Of the 4,523 adolescents taking the survey, the 2,006 students reporting past-year gambling and completing all questions targeting DSM-IV criteria for pathological gambling were included in analyses. Respondents were instructed to consider gambling “to be any game you bet on for money OR anything else of value.” Problem gambling severity groups were determined based on DSM-IV criteria,24 as assessed using items from the MAGS.22 The MAGS contain 12 items (questions 16–27) that target the 10 DSM-IV inclusionary criteria for pathological gambling.22 When more than a single MAGS item corresponded to the same criterion (e.g., tolerance), a single point was awarded for endorsing either item as done previously.25 Participants who reported past-year gambling but did not acknowledge any DSM-IV criteria were classified as low-risk gamblers (LRGers).
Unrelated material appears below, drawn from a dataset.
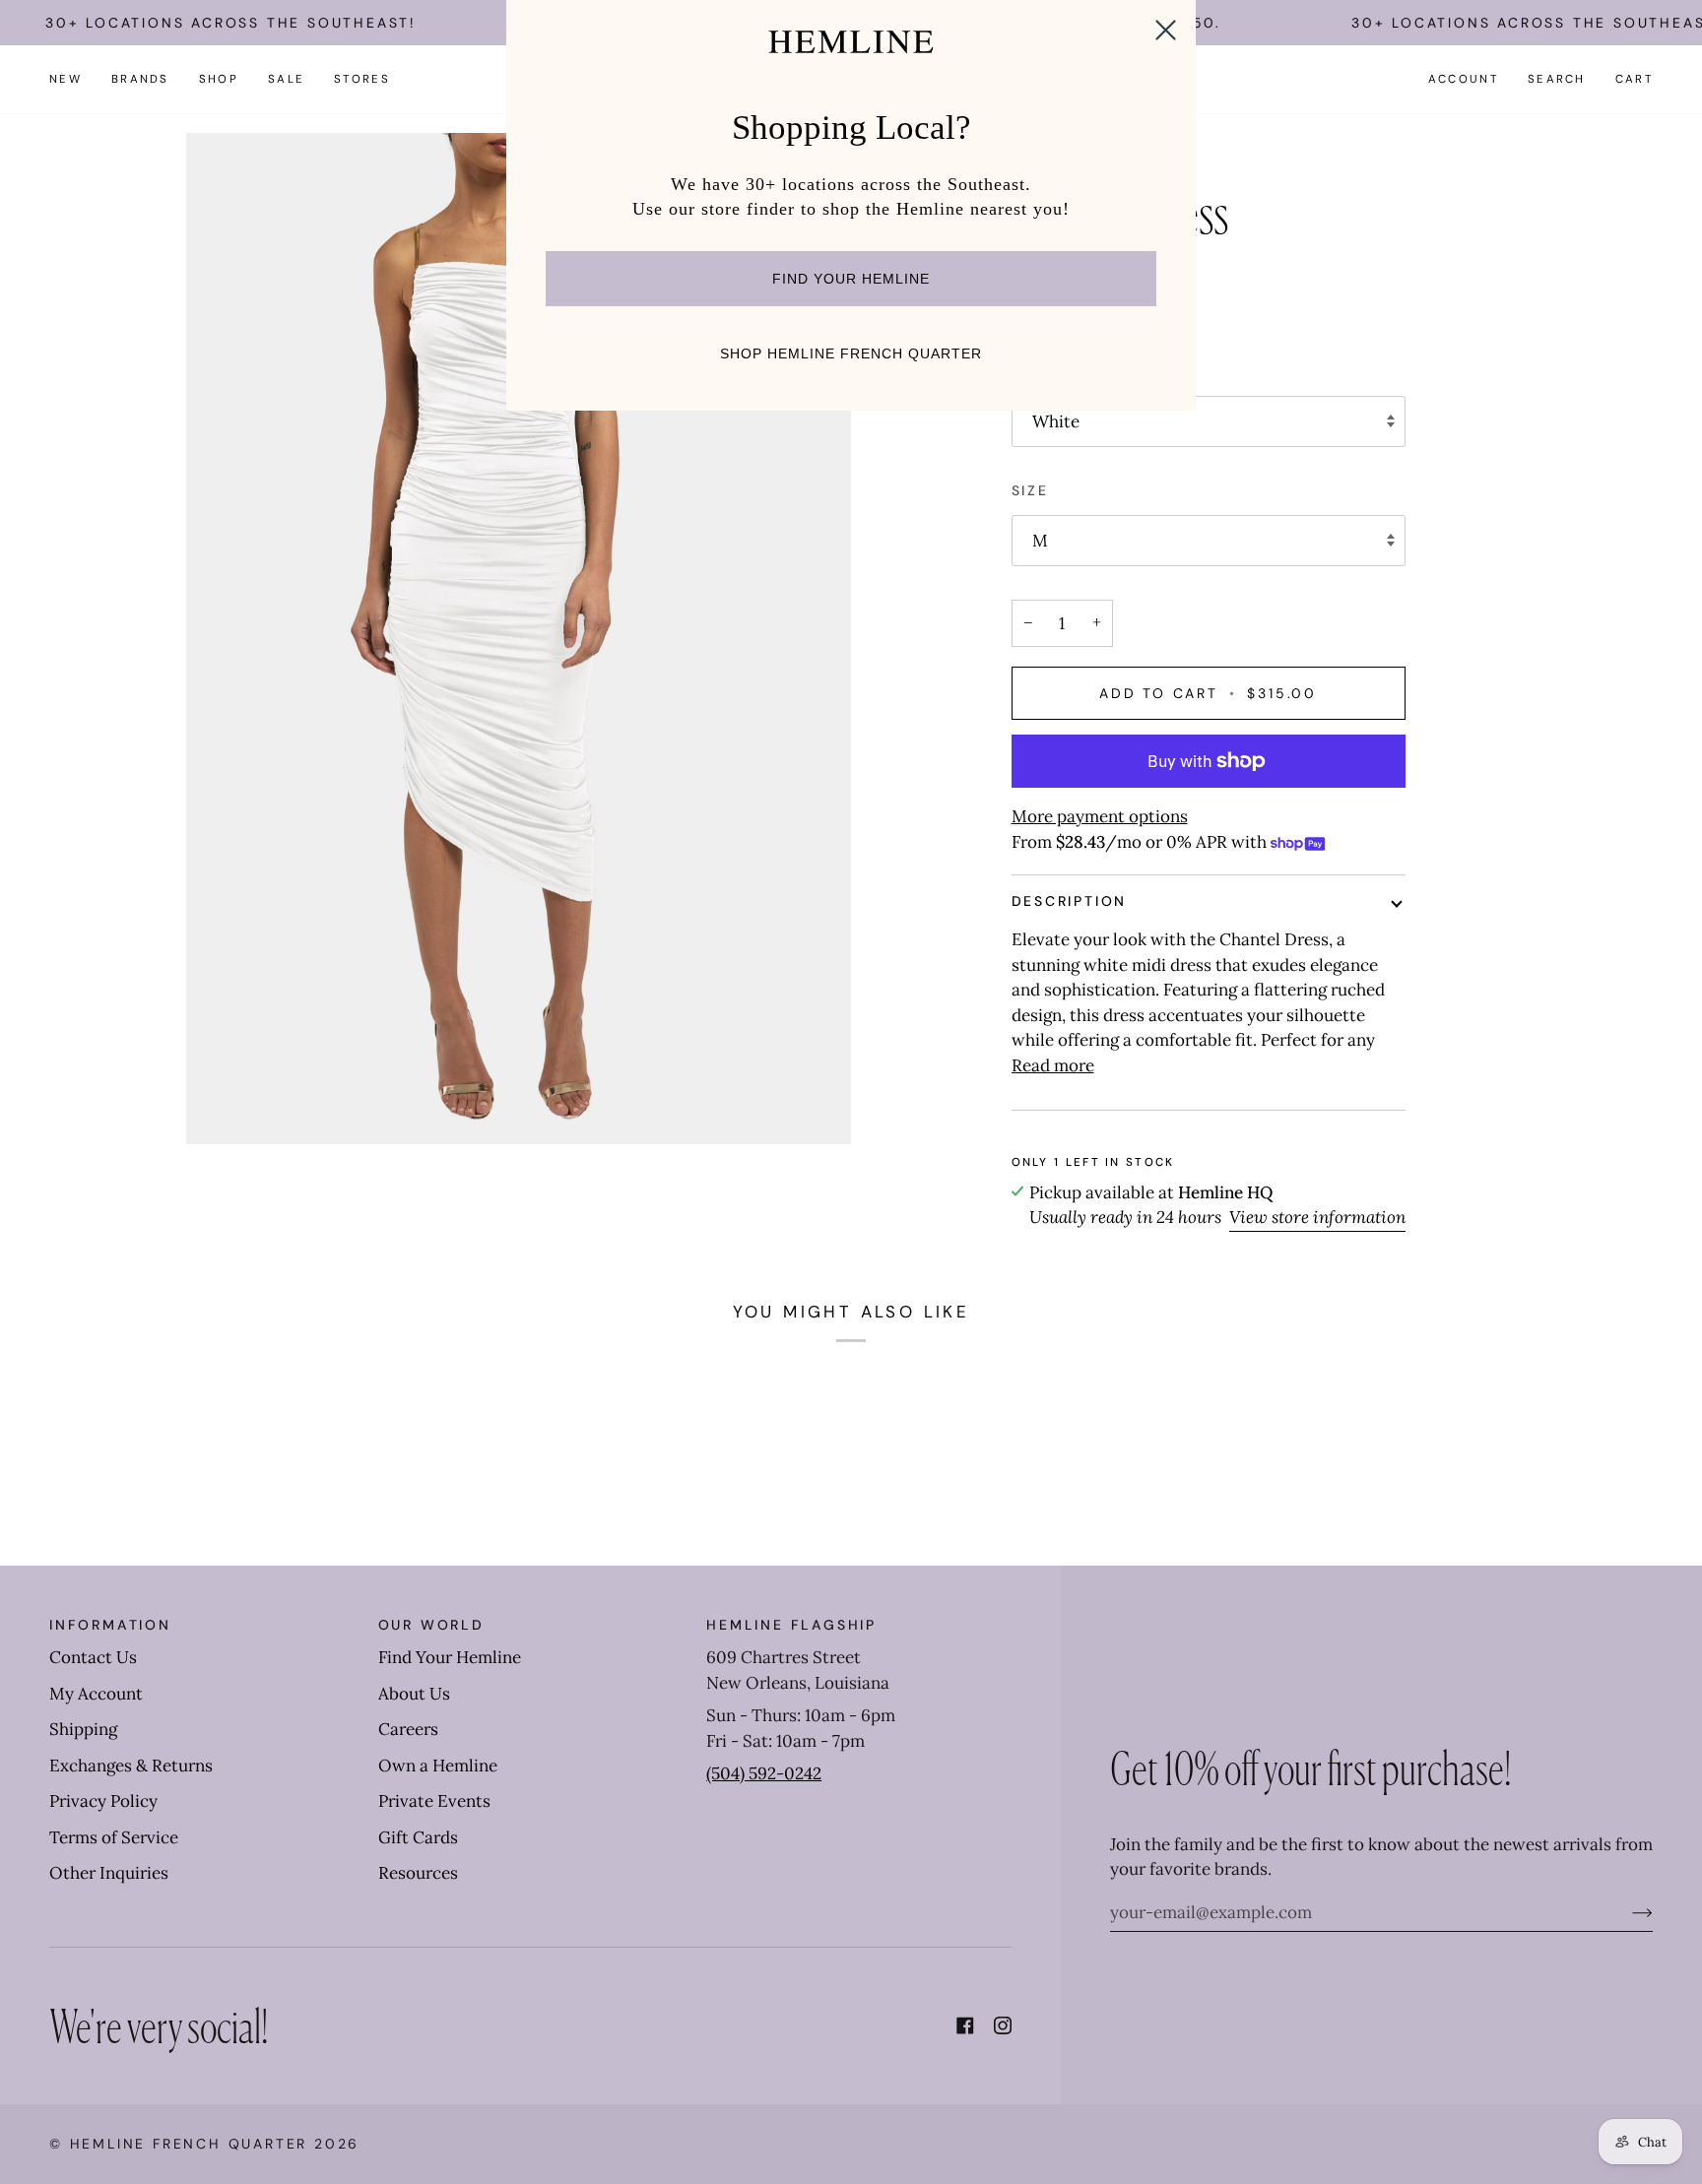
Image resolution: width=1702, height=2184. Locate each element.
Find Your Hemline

Participants endorsing one or more DSM-IV criteria were classified as at-risk/problem gamblers (ARPGers), as in studies of adults.26, 27

Data Analysis

Data were double-entered from the paper surveys into an electronic database. Random spot-checks of completed surveys and data cleaning procedures were performed to ensure that data were accurate and within range. All statistical analyses were conducted using the SAS system (Cary, NC). Differences between the two gambling groups (i.e., internet and non-internet) were examined using Pearson chi-square. All comparisons were two-tailed. Models examined associations between the two gambling groups and health/functioning and gambling measures adjusting for age, race, gender and household structure. Logistic regression models were used to examine variables with two levels, and multinomial logistic regression models were used for those with more than two levels. These models were adjusted for socio-demographic differences in gender, race/ethnicity, grade level, and familial structure.

Results

Demographic characteristics

Of the 2,006 adolescent gamblers, 412 (20.5%) reported internet gambling (Table 1). Among internet gamblers, 57.5% were classified as ARPGers and 42.5% as LRGers, and among non-internet gamblers, 27.7% were classified as ARPGers and 72.3% as LRGers, generating a significant between-group difference (χ2 = 129.799, p <.0001). Socio-demographic characteristics of internet gamblers and non-internet gamblers stratified by problem gambling severity are tabulated (Table 1).

Table 1.

Socio-demographic characteristics of the sample, by gambling type and severity

Variables Gambling Type
Internet Gambling (n=412) Non-Internet Gambling (n=1594)

Problem Gambling Severity
Problem Gambling Severity
Low-Risk Gamblers (n=175) At-Risk & Problem/Pathological Gamblers (n=237) Low-Risk Gamblers (n=1152) At-Risk & Problem/Pathological Gamblers (n=442)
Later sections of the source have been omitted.